Afinal, se o casamento já não é mais visto como algo obrigatório nas relações que se tornam cada vez mais líquidas, a maternidade, para quem sonha gerar seus próprios filhos, ainda tem marcadores temporais importantes. Investir na carreira e deixar a maternidade para depois pode esbarrar neste quesito.
Mais ainda. Investir na maternidade e, paralelamente, na carreira pode trazer, em especial para a mulher, um sentimento de culpa inautêntica (decorrente de idealizações), por não estar tão disponível como gostaria (e como era comum no passado – olha aí nossa herança cultural, cobrando pedágio), com desdobramentos complicados, caso da falta de limites e excesso de indulgência no processo educacional de suas crianças, como forma de reparação pela reiterada ausência.
Como consequência, famílias cada vez menores, por escassez de tempo e outras prioridades ligadas à vida profissional. Outra decorrência: o incremento do mundo pet, em substituição aos filhos, uma forma encontrada para dar vazão ao lado maternal.
Podemos perceber que, lá trás, a vida da mulher não era fácil por excesso de atribulações, rigidez, cobranças, em especial aquelas exercidas de fora para dentro, com poucas oportunidades de desenvolvimento pessoal a quem almejasse mais do que casamento e maternidade.
E hoje, apesar de maior liberdade de escolha, também não é pacífico este percurso, já que as três dimensões que envolvem a vida da mulher na pós-modernidade – o lado profissional, a relação amorosa e a função materna – não costumam se acoplar de maneira tranquila.

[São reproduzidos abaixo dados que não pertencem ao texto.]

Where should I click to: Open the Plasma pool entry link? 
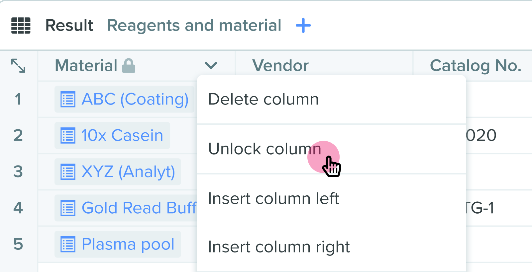pos(128,244)
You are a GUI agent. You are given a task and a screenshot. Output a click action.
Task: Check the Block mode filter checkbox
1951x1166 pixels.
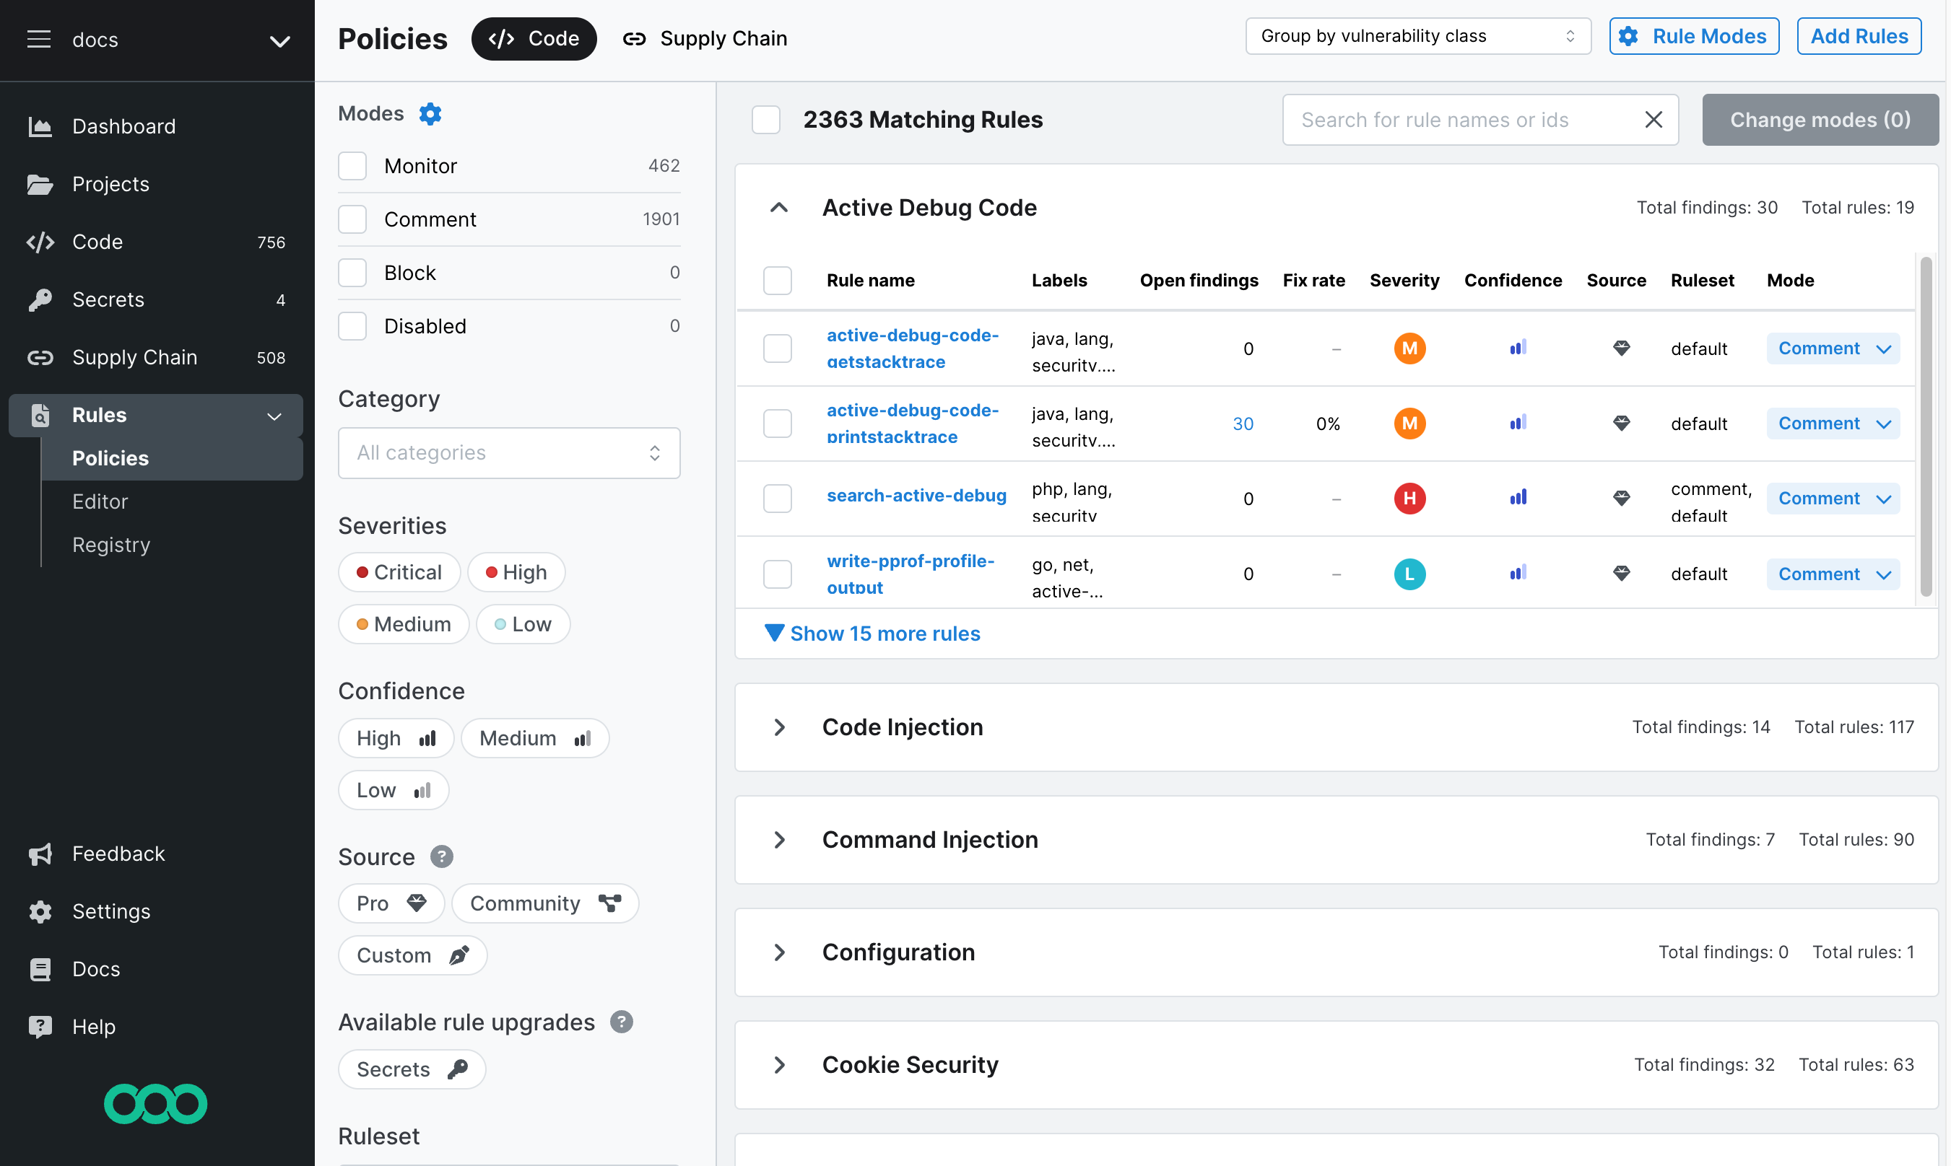point(352,273)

Daí entendermos que a provocação proposta por Freud sobre o que quer uma mulher pode ter muitos desdobramentos, que nem sempre passam pela tríade acima. É na singularidade que encontraremos a resposta, aquela que cada uma consegue bancar, sempre lembrando a velha melodia da eterna insatisfação que nos constitui: “A gente não quer só comida, a gente quer comida, diversão e arte”. “A gente não quer só comida, a gente quer saída para qualquer parte”.